[Records from a data collection]
[Start of section]

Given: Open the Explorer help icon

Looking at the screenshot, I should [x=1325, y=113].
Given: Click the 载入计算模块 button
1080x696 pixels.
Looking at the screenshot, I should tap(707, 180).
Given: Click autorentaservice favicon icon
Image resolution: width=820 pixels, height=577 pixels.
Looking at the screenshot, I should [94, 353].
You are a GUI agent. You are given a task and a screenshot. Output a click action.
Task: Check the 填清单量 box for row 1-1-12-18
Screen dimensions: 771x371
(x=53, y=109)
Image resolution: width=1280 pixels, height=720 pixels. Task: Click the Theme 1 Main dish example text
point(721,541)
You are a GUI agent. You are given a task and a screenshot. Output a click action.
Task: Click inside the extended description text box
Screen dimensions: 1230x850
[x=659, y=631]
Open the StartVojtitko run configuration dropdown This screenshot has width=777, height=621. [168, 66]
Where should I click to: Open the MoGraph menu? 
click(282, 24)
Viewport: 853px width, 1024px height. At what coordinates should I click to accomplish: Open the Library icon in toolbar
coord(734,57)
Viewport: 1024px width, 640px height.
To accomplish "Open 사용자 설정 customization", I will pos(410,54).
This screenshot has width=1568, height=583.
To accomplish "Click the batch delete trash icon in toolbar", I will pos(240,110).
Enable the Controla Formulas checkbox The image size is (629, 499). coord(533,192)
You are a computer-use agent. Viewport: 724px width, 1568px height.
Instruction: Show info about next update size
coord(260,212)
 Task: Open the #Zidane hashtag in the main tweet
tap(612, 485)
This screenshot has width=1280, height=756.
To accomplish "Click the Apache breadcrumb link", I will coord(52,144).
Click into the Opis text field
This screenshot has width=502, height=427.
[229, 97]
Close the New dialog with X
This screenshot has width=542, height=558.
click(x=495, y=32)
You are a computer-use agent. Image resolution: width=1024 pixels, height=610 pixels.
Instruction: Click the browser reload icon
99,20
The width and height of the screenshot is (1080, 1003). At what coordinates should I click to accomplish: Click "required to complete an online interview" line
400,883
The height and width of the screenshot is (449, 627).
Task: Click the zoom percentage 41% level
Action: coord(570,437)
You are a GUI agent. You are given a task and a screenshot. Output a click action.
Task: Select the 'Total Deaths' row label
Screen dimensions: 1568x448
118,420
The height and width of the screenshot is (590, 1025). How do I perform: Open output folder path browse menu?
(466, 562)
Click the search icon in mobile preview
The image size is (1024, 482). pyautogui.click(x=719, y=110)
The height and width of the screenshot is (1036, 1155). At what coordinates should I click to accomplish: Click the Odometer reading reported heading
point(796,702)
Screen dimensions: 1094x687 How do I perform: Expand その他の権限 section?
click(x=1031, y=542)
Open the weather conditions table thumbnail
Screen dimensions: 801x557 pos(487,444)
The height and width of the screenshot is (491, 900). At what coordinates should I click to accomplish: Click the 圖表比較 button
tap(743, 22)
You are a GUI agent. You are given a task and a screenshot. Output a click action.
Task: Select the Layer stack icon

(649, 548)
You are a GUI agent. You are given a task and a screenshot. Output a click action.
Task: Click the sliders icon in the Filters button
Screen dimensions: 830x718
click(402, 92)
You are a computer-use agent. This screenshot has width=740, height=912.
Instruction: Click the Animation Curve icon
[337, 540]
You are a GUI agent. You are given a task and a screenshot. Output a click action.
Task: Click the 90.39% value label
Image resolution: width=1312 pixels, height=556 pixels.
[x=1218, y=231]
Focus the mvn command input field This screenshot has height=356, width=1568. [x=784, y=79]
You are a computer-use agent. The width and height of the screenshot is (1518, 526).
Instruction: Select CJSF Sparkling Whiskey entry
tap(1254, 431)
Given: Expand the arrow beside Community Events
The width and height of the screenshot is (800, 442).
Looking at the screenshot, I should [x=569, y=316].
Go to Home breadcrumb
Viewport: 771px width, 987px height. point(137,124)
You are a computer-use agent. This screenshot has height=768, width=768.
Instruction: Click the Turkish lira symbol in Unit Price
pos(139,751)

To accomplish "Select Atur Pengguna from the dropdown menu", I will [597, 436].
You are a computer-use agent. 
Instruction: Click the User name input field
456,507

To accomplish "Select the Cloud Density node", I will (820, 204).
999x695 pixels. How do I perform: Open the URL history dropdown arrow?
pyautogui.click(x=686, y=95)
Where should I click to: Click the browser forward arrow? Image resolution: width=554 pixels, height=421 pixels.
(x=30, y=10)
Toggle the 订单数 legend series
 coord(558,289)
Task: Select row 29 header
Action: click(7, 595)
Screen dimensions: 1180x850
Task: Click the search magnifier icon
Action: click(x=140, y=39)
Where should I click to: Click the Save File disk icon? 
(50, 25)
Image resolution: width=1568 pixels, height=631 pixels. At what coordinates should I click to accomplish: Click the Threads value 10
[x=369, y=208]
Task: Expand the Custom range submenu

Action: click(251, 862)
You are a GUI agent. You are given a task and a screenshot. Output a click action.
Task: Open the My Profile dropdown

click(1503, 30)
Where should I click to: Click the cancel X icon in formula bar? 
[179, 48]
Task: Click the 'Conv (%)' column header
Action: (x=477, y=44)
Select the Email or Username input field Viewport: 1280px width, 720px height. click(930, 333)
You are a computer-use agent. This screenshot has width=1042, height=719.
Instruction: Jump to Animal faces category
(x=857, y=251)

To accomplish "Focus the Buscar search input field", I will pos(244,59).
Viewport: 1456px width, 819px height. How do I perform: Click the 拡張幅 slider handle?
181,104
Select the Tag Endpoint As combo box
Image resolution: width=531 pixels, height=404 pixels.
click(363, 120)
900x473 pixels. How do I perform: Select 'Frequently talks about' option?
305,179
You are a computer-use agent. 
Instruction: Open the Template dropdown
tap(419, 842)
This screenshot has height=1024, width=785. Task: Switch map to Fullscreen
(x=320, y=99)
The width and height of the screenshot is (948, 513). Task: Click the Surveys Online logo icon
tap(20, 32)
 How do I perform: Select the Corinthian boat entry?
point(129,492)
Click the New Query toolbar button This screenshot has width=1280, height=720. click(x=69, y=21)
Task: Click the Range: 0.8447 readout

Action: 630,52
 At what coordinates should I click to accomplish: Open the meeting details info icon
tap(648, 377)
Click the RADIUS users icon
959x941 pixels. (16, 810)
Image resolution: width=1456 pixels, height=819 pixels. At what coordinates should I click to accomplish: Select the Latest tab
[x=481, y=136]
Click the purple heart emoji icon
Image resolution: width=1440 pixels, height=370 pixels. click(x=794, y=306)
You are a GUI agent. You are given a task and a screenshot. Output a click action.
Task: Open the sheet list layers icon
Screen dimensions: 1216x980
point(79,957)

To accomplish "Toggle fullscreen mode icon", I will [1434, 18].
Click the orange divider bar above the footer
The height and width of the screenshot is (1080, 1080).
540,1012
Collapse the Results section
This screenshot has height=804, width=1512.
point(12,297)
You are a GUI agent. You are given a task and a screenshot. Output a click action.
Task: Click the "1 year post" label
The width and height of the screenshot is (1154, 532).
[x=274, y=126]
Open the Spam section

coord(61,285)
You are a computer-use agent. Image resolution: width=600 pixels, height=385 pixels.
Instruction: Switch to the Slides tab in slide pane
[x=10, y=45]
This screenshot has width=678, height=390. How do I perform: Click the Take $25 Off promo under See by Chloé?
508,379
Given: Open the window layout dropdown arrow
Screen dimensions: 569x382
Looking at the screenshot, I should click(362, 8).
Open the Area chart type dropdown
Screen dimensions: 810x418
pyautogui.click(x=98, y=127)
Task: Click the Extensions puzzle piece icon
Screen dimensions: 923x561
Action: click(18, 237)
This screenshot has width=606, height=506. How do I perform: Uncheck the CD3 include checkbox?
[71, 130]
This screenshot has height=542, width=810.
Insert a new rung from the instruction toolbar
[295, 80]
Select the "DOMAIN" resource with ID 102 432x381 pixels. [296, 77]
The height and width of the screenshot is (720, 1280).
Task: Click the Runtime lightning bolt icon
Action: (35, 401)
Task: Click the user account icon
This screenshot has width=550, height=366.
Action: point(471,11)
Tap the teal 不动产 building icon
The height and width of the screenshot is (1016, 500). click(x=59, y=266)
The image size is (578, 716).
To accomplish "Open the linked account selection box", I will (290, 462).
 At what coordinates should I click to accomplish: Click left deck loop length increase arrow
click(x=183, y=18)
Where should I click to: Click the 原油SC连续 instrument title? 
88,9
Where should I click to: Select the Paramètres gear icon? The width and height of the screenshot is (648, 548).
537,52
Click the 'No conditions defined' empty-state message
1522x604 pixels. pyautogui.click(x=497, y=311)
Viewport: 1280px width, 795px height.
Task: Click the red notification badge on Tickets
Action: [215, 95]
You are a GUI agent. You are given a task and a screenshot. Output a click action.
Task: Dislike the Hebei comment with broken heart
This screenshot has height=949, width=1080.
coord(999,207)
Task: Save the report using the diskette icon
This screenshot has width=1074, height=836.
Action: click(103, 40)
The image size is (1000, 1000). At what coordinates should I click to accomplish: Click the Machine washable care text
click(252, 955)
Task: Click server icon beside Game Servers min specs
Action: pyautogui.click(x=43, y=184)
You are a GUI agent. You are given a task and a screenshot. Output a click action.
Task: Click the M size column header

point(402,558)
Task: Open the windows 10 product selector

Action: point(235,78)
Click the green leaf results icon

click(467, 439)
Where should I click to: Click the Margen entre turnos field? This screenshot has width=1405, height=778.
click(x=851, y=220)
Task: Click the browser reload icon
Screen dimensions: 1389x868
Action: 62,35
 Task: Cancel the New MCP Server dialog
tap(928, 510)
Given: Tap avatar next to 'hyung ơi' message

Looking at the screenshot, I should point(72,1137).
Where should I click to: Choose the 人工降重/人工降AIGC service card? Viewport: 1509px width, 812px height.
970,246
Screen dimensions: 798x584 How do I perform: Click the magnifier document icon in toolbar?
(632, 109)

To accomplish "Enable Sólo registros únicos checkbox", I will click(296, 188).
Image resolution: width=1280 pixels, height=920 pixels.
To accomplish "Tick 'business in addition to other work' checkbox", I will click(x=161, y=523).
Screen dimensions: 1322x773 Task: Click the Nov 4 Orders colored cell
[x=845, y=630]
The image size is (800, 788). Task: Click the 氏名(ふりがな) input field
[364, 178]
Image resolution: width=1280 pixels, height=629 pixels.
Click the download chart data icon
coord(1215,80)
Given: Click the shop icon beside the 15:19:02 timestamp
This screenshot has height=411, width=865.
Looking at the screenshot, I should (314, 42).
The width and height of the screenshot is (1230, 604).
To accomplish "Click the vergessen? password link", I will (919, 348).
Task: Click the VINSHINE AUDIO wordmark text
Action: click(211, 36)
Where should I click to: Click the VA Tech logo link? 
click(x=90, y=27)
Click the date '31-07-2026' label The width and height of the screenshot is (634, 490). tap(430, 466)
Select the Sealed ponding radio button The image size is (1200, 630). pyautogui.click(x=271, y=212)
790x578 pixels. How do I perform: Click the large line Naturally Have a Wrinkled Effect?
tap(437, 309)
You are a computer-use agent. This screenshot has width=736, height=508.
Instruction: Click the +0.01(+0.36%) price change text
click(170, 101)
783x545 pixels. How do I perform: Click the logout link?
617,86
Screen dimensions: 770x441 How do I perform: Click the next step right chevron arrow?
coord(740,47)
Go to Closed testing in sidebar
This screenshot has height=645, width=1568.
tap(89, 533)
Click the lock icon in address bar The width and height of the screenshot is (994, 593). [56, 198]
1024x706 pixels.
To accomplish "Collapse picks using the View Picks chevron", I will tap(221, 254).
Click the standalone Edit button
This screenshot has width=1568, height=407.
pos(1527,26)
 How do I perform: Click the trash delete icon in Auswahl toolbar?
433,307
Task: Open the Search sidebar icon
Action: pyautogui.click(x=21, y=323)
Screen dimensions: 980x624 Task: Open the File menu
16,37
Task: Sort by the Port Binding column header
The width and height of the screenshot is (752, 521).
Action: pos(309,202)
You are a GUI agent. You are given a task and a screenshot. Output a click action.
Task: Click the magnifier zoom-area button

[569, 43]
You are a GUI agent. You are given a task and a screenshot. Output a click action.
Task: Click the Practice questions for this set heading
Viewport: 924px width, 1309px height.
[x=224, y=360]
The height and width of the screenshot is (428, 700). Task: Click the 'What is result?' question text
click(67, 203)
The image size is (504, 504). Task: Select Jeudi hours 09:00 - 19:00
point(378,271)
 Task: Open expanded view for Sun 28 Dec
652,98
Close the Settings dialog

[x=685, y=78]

[End of section]

Your answer should be the lines above from the one containing "This screenshot has height=645, width=1568." through the one containing "1024x706 pixels.", copied exactly and with both ends kept.

▶ ANSWER TO THIS PROBLEM
This screenshot has height=645, width=1568.
tap(89, 533)
Click the lock icon in address bar The width and height of the screenshot is (994, 593). [56, 198]
1024x706 pixels.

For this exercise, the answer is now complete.